At present, chemical power sources that can be applied in the field of smart grids mainly include sodium sulfur batteries, vanadium flow batteries, and lithium-ion batteries. The sodium sulfur battery was first invented and announced by Ford in 1967. It uses metal sodium as the negative electrode, sulfur as the positive electrode, and ceramic tube as the electrolyte separator. However, sodium sulfur battery systems have high costs and require additional heating equipment to maintain temperature during operation. At the same time, overcharging can be dangerous, resulting in deficiencies in safety and maintenance free performance.

The research on all vanadium flow batteries began in 1984 with the Skyllas kazacos research group at the University of New South Wales in Australia. It is a redox renewable fuel cell energy storage system based on vanadium metal elements. The all vanadium flow battery can achieve the full life cycle of wind power without replacing the battery. However, the commonly used electrolyte storage tank is large and difficult to manage. Moreover, the pentavalent vanadium in the positive electrode liquid is prone to precipitate vanadium pentoxide under static conditions or at temperatures above 45 ℃, which affects the service life of the battery.

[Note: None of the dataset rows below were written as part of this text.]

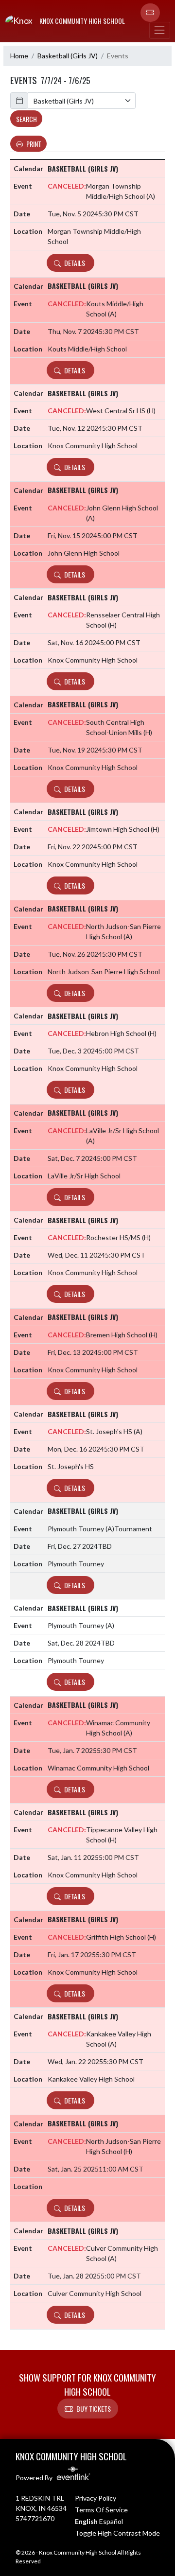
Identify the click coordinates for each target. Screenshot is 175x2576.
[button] (150, 12)
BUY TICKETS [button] (93, 2408)
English (86, 2521)
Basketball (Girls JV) (67, 56)
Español (111, 2521)
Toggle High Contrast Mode (117, 2533)
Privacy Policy (95, 2498)
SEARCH (26, 119)
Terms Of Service (101, 2510)
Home (19, 56)
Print (33, 144)
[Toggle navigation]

Lithium ion battery energy storage is currently the most feasible technological route in the development of energy storage products. Lithium ion batteries are known as green batteries due to their high energy density, low self discharge, no memory effect, wide operating temperature range, fast charging and discharging, long service life, and no environmental pollution.

The lithium battery energy storage system can quickly and effectively smooth the active power fluctuations output by the wind power system during normal operation of the power grid, provide certain reactive power support for the power grid in case of grid faults, and stabilize the system's voltage and frequency when operating off the grid, effectively improving the operational performance of the wind power system.

At present, the economic feasibility of energy storage is not obvious, and it cannot bring more benefits to wind farms. However, with technological progress and cost reduction, it may effectively alleviate the impact of current power restrictions in the future. New energy wind power generation requires stable energy storage devices, and in this regard, high-energy density lithium-ion batteries are perfectly suited for this job.